Immunität rettet Berlusconis Kopf

Italiens Abgeordnetenhaus wird heute die juristische Unantastbarkeit von Inhabern der höchsten Staatsämter beschließen. Damit steht auch der letzte Prozess gegen den Premier vor dem Aus. Vor Gericht gefällt sich Berlusconi derweil in der Opferrolle

aus Rom MICHAEL BRAUN

Silvio Berlusconis seit nunmehr fast zehn Jahren währende Auseinandersetzung mit der Justiz geht in die vorerst letzte Runde. Heute Nachmittag wird das Abgeordnetenhaus nach dem in der letzten Woche erfolgten positiven Votum des Senats definitiv das Gesetz verabschieden, das Italiens Premier seiner juristischen Sorgen entheben wird. Gestern nutzte der Ministerpräsident einen Auftritt vor dem gegen ihn verhandelnden Gericht in Mailand, um sich passend zum neuen Gesetz als unschuldig Verfolgter zu präsentieren.

Das heute zur Abstimmung anstehende und von der Opposition „Rettet Berlusconi“ getaufte Gesetz sieht schlicht und einfach vor, dass die Inhaber der fünf höchsten Staatsämter – der Staats- und Ministerpräsident sowie die Präsidenten der beiden Kammern und des Verfassungsgerichts – während ihres Mandats nicht vor Gericht gestellt werden dürfen. Diese Norm gilt uneingeschränkt für alle Verbrechen, und die Justiz bleibt so lange zur Untätigkeit verdammt, wie der von ihr Verdächtigte auf einer dieser fünf Positionen sitzt. Mit anderen Worten: Berlusconi hätte auch am Ende seiner Amtszeit im Jahre 2006 nichts zu fürchten, wenn er erneut gewählt oder, wie von ihm angestrebt, er ins Amt des Staatspräsidenten wechseln würde.

Der letzte gegen ihn in Mailand wegen Richterbestechung laufende Prozess steht damit faktisch definitiv vor dem Aus. Denn bei einer Wiederaufnahme in einigen Jahren müsste das Verfahren angesichts der sicher zu erwartenden anderen Zusammensetzung der Strafkammer komplett neu aufgerollt werden. Wie schon in anderen Prozessen würde Berlusconi dann von der nicht mehr fernen Verjährung profitieren.

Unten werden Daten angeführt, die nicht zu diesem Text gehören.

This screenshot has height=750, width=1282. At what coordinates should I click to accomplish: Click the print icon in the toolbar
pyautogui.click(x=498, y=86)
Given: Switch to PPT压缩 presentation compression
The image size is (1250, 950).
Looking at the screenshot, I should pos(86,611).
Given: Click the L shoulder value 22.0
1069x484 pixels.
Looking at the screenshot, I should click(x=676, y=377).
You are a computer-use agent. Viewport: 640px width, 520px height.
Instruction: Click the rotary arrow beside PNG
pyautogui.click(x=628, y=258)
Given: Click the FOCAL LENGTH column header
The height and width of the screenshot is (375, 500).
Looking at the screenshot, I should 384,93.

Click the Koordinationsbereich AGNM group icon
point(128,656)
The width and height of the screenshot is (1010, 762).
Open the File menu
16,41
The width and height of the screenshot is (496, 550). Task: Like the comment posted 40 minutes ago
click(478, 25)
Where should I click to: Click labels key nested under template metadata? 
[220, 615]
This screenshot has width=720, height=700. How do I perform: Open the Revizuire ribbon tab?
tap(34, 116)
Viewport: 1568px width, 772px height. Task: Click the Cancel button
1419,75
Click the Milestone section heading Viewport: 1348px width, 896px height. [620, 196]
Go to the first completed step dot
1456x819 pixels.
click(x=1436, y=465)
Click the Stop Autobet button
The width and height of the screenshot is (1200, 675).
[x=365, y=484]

Parallel dazu hat Berlusconi mit seiner Prozessstrategie dafür gesorgt, dass die Gesetzesänderung nicht zu spät kommt. In diesen Tagen hätten die Plädoyers der Staatsanwälte beginnen sollen, und Berlusconi hätte damit rechnen müssen, dass gegen ihn – wie schon im parallelen Verfahren gegen einige Mitangeklagte – eine Haftstrafe von über zehn Jahren gefordert werden würde. Der Ministerpräsident aber zögerte diese unschöne Wendung oder gar ein Urteil hinaus, indem er sich nach dreijähriger konstanter Abwesenheit dem Gericht zur Abgabe einer „spontanen Erklärung“ zur Verfügung stellte.

Nach einem ersten Auftritt im Mai erschien er gestern wieder vor der Kammer in Mailand. Während die Anklage ihm vorwirft, per Bestechung von Richtern in der seit 1985 tobenden Übernahmeschlacht um eine staatliche Lebensmittelholding ein Urteil gegen einen Mitbieter erkauft zu haben, erklärte sich Berlusconi zum Opfer falscher Zeugen und einer parteiischen Justiz, die die Zeugen präpariert, Beweise gefälscht und ihn „mit Tonnen von Schlamm beworfen“ habe. Zugleich kündigte er eine erneute Aussage für den 25. Juni an.

Diese Ankündigung reicht, um die Staatsanwaltschaft an der Aufnahme des Plädoyers zu hindern, doch Berlusconi wird kaum noch einmal nach Mailand reisen müssen: Die Verabschiedung der auf ihn zugeschnittenen Generalimmunität gilt als ebenso sicher wie die Gegenzeichnung des Gesetzes durch Staatspräsident Carlo Azeglio Ciampi.